Saying "AGI in 2027" is like saying "market crash in Q3 2026."
Maybe. The conditions might be there. But the trigger depends on mechanisms hard to predict precisely.
The Real Question
The framework holds. I'm confident in the logic. But the timeline is everything.
And the timeline depends on two arcs:
Arc 1: Labor laws and cheap labor (physical jobs, 15-25+ years)
Arc 2: Data ops morphine (cognitive jobs, 2-5 years)
Understanding these arcs—their mechanisms, their breaking points—is far more valuable than declaring "automation is inevitable."
Everyone knows it's inevitable.
What matters is when.
And that depends on whether you understand what's really blocking automation.
Not technical capability. Not even data quality.
But the morphine of the rational—and how fast economic pressure forces withdrawal.
My bet: Faster than almost anyone expects. Because capital always wins.

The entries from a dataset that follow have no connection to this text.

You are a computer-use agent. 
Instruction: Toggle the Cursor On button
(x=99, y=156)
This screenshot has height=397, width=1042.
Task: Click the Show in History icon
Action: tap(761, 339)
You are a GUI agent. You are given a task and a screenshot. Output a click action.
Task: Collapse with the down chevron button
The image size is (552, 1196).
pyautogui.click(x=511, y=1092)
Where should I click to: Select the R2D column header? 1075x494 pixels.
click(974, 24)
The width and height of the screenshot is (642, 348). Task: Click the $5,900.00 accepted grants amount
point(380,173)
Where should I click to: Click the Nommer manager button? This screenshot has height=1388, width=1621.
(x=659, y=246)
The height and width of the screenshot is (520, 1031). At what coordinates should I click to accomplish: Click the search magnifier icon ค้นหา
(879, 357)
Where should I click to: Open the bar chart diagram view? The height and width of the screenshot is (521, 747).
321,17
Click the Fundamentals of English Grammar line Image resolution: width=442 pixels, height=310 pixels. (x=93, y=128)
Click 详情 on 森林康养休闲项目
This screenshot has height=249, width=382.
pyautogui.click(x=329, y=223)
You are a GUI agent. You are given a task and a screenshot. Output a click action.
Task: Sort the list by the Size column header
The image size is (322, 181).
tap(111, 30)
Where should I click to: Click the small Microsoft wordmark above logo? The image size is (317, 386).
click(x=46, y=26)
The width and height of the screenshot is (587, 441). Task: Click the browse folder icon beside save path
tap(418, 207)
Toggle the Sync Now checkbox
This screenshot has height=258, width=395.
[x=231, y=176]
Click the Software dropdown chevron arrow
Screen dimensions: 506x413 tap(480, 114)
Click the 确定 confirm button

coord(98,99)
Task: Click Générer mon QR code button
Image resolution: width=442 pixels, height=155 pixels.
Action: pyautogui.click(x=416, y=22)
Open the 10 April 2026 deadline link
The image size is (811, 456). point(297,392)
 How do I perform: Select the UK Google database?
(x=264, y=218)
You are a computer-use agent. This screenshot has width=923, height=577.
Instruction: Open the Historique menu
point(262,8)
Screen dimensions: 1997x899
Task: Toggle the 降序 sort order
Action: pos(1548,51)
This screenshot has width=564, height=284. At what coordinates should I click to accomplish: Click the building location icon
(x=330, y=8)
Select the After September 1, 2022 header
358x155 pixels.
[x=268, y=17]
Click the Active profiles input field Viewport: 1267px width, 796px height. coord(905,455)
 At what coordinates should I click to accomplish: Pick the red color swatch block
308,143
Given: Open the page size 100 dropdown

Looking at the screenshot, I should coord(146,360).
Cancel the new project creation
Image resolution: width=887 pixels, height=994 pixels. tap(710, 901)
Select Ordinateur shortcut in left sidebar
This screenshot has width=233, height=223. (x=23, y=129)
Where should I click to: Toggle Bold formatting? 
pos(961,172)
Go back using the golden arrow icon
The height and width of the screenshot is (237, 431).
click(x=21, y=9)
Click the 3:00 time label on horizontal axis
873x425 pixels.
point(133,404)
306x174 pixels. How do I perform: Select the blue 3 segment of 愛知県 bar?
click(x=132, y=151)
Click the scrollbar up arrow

And the morphine is already wearing off.
"In Part 4, I outlined how markets will evolve redistribution mechanisms (the Robot Floor) to prevent total collapse—via UBI-style transfers, distributed ownership, or automated commons, shaped by civilizational identity. That framework still holds. But the aggressive 2–5 year timeline for cognitive displacement means those mechanisms won't emerge gradually over decades—they will be forced into existence in a narrow 2–4 year crisis window (2027–2031). The consumption shock will be so rapid and severe that political pressure becomes irresistible almost immediately after the first waves hit. Capital doesn't preserve human jobs out of benevolence; it preserves the economic system out of self-interest. The morphine of rationalizations will wear off fast, and the same urgency that destroys old cognitive roles will accelerate the emergence of the new baseline. Which flavor of Robot Floor wins in your society depends on identity (Part 3), but the necessity of some form of it will be undeniable much sooner than most models assume."